All three TeenCovidLife surveys included commonly used measures of perceived stress and wellbeing. the Perceived Stress Scale 4 (PSS-4; Cohen et al., 1983) is a 4-item measure of stress experienced during the last month, and the WHO Wellbeing Index (WHO-5; WHO Regional Office for Europe, 1998), is a 5-item measure of wellbeing during the last two weeks. Total scores for these questionnaires were calculated by adding together the item scores. Possible scores on the PSS-4 ranged from 0 to 16, with higher scores indicating more perceived stress. For the WHO-5, a standardised percentage score was generated by multiplying this total score by four. As such, possible scores on the WHO-5 ranged from 0 to 100, with higher scores indicating higher wellbeing. Cases in which respondents had chosen “prefer not to say” for one or more item were excluded from analyses. Table 2 shows the mean scores for perceived stress and wellbeing at each timepoint, grouped by experience of bullying.

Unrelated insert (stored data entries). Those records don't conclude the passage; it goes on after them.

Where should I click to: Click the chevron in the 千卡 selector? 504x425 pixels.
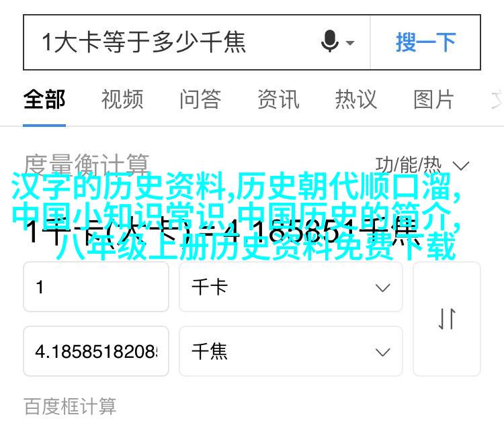382,287
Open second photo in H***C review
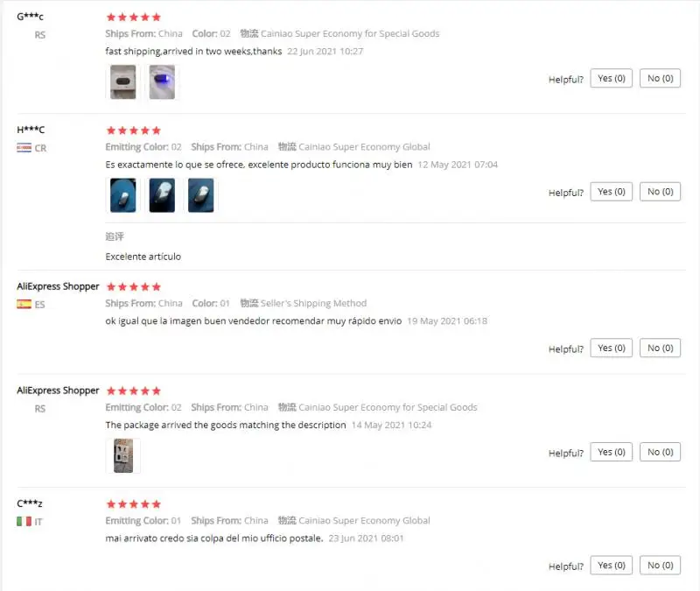 (162, 195)
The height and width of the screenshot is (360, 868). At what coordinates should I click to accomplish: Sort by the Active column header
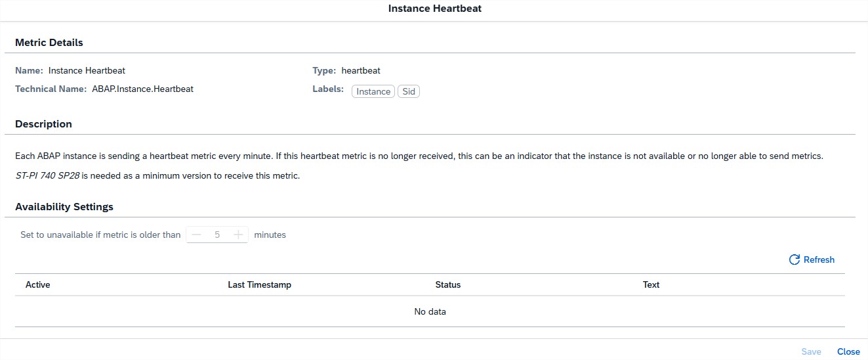(x=38, y=284)
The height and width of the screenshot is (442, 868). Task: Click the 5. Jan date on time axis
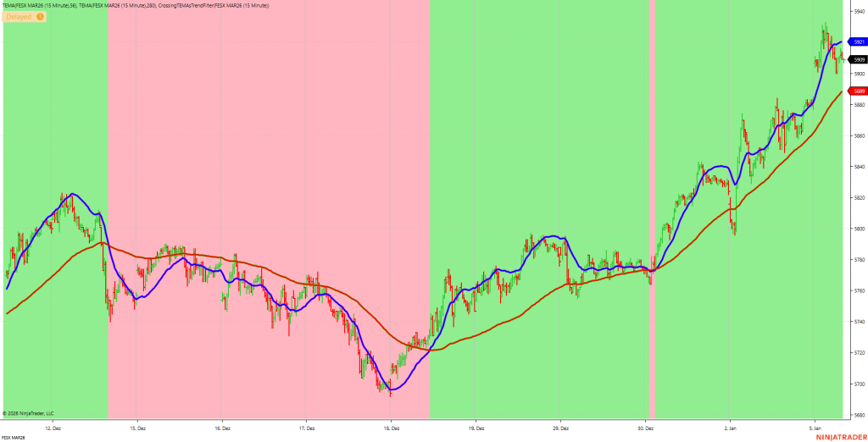(815, 428)
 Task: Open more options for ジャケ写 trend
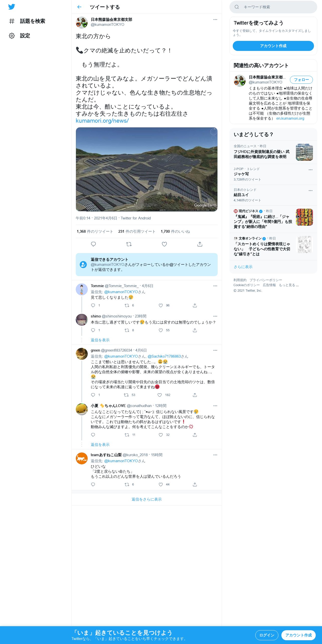point(310,170)
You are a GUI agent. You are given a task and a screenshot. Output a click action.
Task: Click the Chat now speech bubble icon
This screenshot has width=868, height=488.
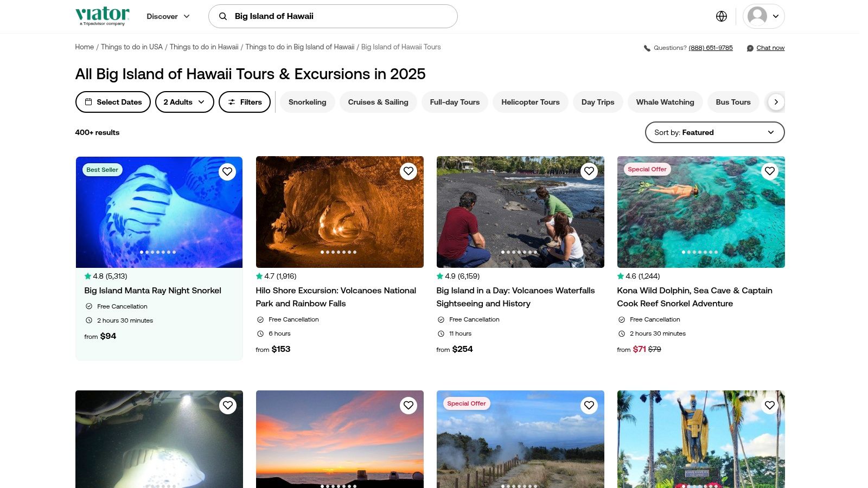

A mixed-model ANOVA was used to examine the effect of bullying on perceived stress across the three survey timepoints. Participant age at baseline and participant sex were included as control variables. Within-subject effects were examined using pairwise comparisons and interactions were examined using simple main effects. For each family of three tests a Bonferroni-adjusted alpha threshold of 0.017 was used to determine significance. The same process was then used to examine the effect of bullying on wellbeing across the three survey timepoints.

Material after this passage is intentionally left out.